Los grandes partidos se forman y consolidan a base de hechos de trascendencia. El APRA se forjó a base de la lucha de las ocho horas, los muertos de Chan Chan y la persecución de Haya. El fujimorismo tiene la oportunidad de hacerlo igual. Pero tiene que hacerlo sobre su marca distintiva de clase: las reformas de los noventa que cambiaron al Perú. Y que ni los propios fujimoristas resaltan.

¿Cuáles son esas trazas forjadoras de las que el fujimorismo puede echar mano? La primera, la ortodoxia y la disciplina económica, porque sin ella, unos se enriquecen y casi todos se empobrecen. La segunda, la prevalencia de la seguridad interna como piedra angular de cualquier desarrollo, con toda la energía que permite la ley. La tercera, llevar el Estado al micro-contexto del más necesitado, para fortalecer la asistencia al desposeído, pero también la empresarialidad. Y la cuarta, la geopolítica pragmática, aquella que nos hace aliados de quienes nos ayudan a crecer y cierra acuerdos donde haya que cerrarlos para ese fin. La persecución y el martirologio de su líder máximo le añade el condimento emocional. Aquí no hay verso. Esto lo hicieron. Son sus bases fundacionales.

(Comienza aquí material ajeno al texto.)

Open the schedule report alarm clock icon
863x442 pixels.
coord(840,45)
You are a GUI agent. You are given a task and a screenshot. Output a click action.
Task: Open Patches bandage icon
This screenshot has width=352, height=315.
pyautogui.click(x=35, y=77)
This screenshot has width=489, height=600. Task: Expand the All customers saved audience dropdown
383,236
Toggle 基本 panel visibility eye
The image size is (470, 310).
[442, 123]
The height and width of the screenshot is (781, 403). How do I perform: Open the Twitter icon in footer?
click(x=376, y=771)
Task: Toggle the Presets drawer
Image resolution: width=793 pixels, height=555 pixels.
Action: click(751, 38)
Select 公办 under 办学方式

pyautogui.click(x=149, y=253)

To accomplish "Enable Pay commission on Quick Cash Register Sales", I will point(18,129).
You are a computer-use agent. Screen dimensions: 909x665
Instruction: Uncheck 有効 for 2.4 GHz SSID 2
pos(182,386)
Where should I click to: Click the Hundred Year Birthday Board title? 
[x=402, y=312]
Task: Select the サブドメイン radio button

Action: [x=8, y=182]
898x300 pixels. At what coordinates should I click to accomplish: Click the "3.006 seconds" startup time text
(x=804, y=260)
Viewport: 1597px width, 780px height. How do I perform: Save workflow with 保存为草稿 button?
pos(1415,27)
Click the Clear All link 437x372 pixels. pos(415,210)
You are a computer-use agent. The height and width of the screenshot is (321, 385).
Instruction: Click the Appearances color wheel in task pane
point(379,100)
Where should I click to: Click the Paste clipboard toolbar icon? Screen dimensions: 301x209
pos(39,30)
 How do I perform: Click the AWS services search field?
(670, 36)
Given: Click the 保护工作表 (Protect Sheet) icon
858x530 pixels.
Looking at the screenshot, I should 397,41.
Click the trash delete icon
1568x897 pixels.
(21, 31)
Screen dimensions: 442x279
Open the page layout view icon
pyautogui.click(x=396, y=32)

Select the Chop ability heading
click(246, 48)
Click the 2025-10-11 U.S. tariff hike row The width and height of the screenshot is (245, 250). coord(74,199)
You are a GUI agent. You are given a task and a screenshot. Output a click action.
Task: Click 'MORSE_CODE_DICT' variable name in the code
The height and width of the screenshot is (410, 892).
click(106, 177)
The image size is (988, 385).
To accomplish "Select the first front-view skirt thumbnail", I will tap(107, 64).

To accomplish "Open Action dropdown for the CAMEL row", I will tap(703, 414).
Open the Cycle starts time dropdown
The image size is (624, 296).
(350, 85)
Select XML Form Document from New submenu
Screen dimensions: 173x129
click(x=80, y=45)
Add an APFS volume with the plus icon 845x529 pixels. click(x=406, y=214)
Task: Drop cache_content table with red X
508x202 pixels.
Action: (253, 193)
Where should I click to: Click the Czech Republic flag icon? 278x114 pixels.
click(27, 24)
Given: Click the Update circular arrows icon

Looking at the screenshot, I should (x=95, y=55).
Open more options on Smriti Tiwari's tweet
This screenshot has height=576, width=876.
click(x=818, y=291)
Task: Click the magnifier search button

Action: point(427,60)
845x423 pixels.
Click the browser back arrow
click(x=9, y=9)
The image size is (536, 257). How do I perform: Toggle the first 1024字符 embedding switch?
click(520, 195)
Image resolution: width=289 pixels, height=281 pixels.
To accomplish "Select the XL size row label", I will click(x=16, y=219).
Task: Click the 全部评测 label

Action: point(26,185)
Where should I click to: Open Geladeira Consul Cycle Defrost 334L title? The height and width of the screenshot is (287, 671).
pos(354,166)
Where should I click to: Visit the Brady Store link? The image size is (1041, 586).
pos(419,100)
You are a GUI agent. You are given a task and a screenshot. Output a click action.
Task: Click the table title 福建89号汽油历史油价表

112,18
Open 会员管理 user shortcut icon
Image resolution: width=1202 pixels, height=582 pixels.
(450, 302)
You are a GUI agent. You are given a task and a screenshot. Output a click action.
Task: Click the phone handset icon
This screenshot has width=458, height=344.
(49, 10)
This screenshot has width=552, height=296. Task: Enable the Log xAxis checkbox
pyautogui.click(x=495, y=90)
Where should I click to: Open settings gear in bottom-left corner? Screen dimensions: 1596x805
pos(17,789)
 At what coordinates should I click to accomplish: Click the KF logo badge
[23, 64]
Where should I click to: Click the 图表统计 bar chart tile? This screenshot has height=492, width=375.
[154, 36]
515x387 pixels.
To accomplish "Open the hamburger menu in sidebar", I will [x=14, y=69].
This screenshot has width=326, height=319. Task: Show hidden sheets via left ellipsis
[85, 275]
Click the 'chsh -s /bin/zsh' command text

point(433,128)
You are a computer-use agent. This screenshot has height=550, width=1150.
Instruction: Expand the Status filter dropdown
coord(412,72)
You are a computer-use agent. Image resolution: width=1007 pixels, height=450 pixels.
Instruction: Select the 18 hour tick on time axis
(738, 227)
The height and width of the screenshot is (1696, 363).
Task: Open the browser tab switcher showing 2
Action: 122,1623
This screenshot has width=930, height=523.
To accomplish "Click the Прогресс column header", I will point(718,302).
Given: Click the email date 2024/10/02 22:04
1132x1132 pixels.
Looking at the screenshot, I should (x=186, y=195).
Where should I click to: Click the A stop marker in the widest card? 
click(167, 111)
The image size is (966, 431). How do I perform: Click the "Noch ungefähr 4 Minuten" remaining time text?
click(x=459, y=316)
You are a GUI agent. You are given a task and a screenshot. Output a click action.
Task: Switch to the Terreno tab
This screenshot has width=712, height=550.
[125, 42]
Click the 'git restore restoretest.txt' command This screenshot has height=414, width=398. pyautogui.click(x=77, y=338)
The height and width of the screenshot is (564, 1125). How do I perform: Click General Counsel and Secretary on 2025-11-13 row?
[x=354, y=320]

Nadie en el fujimorismo ha querido enfrentar el reto de dotarlo de substancia ideológica y doctrinaria. Quizá porque no se animan a ocupar el espacio de una derecha popular, mediocrática y liberal, ni mercantilista ni aristrocrática. Por eso, hoy el fujimorismo solo anida en Fuerza Popular, que es más un frente de independientes que un partido, donde hay “fujimoristas” que quieren “desfujimorizarlo”. Pero si eres “fujimorista” y reniegas de sus bases fundacionales, entonces lo eres por seguir un apellido o por conseguir trabajo como burócrata, congresista o ayayero. Porque no es “Keiko o Kenji” el problema, sino el desafío de constituirse en un partido trascendente o permanecer como un simple sentimiento.